___ RECORDS FOR THE EXERCISE

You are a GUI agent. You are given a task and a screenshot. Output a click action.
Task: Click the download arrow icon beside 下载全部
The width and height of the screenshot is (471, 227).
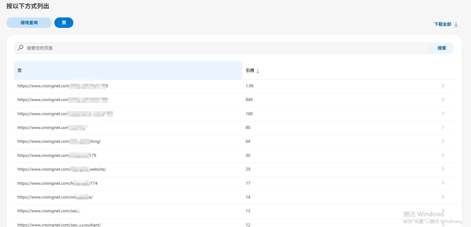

______
___ RECORDS FOR THE EXERCISE

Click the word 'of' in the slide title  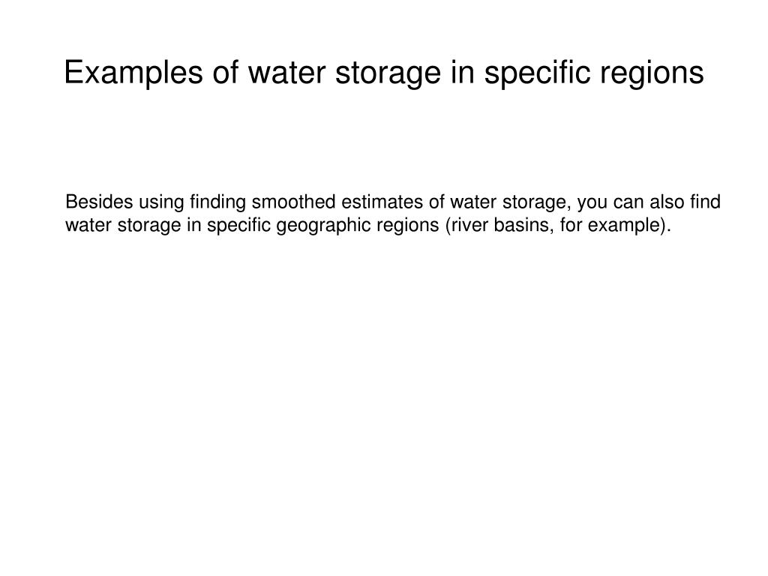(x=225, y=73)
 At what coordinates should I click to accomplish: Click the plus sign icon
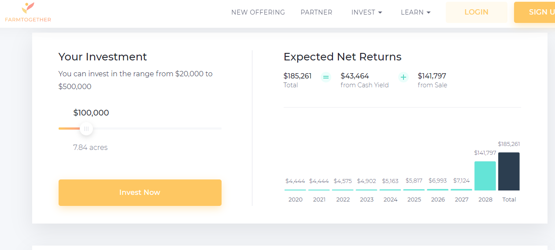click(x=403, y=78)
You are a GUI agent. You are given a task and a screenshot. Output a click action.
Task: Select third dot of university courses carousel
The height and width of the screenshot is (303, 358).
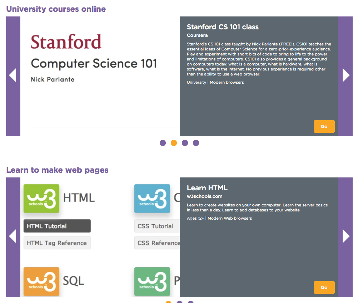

______

### [WHAT THE TASK REQUIRES]
Across the entries above, find each line with the word "screenshot" and please copy it out.

### [ANSWER BOX]
You are a GUI agent. You are given a task and a screenshot. Output a click action.
The width and height of the screenshot is (471, 227).
You are a GUI agent. You are given a task and a screenshot. Output a click action.
The height and width of the screenshot is (303, 358).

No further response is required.